The Bill, which was already approved by the Rajya Sabha, defines child pornography, making it punishable.
A bill seeking to provide death penalty for aggravated sexual assault on children and greater punishments for other crimes against minors was taken up for consideration and passage in the Lok Sabha on Thursday. Piloting the Protection of Children from Sexual Offences (Amendment) Bill, 2019, Women and Child Development Minister Smriti Irani said it aims at making offences against children gender neutral.
The Bill, which was already approved by the Rajya Sabha, defines child pornography, making it punishable. Cutting across party lines, members supported amendments to POCSO Act though some demanded that Bill be referred to the standing committee or select committee as it makes certain offences punishable with death.
The Bill, said Irani, would provide added legal protection to 39 per cent of population or 43 crore children, irrespective of whether they are a girl or boy. Besides other things, she said, the Bill defines child pornography so that sexual predators indulging in such heinous crimes could be punished.
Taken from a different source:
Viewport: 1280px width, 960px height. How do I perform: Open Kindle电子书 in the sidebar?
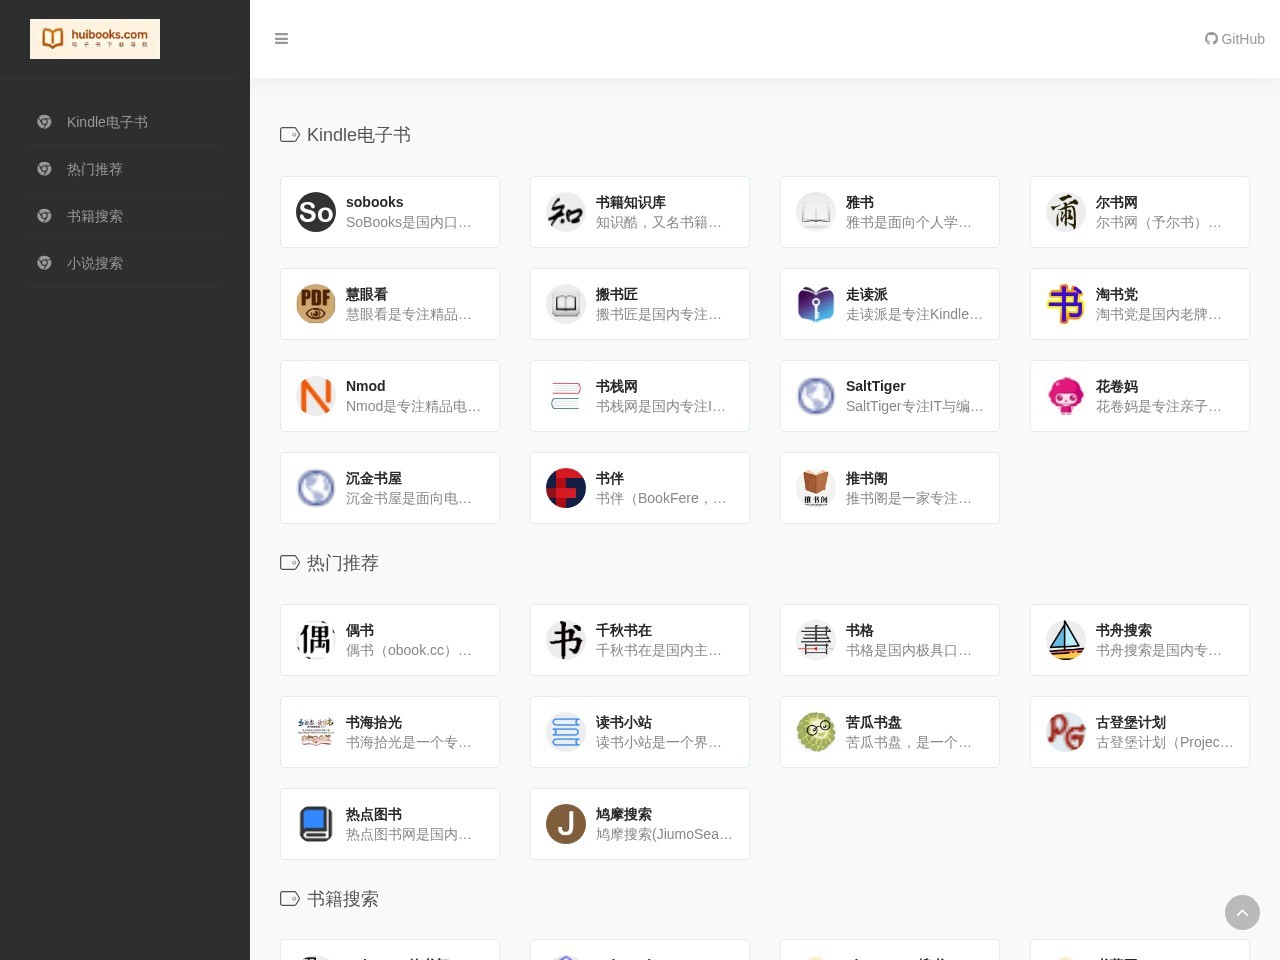point(107,122)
Regretting that 5,000 persons followed the child pornography site operated by a person, Irani said, “this is a matter of grave concern for the society. The site had even showed the rape of a minor girl, he added. Recalling a case wherein children were administered drugs and harmones to make them sexually active, she said, the law is aimed at providing stringent punishment to such offenders.
“We want to provide added protection to children…in rarest of rare cases death (penalty),” she added. Participating in the discussion, Su Thirunavukkarasar (Cong) suggested that since the bill has a provision for death penalty, it should be sent to a Parliamentary committee for further scrutiny. Rita Bahuguna Joshi (BJP) said the Bill will go a long way in bringing offenders against children to book.
Kanimozhi (DMK) said that bill should be sent to select committee or standing committee as harsher punishment could deter people from reporting the crime. While presiding over the proceedings, BJD’s Bhartruhari Mahtab pointed out to Irani that the Hindi version of the POSCO bill used the word “balakon”, a term for young boys, while the English word “children” is gender neutral. To this, she responded that the legislative department of the government had vetted the bill and cleared it.
Rajiv Ranjan Singh of the JD(U) hailed the bill, saying it will curb the growing trend in the society toward such heinous crimes. He, however, suggested the government work to have special courts across the country and ensure speedy trial so that the cases of sexual crimes against children are taken to logical conclusion. A short period of trial will also minimise the chances of accused influencing witnesses.
Citing a survey, he said the cases of sexual harassment against children have risen by 500 per cent. TMC’s Satabdi Roy wondered if death penalty will deter criminals and asked the government to explain as to what it is doing to help victims. Shiv Sena’a Vinayak Raut supported the bill and sought a time-bound trial for the accused. BSP’s Danish Ali also backed the bill, saying he supports capital punishment for those convicted under this Act even though he is ideologically against death penalty.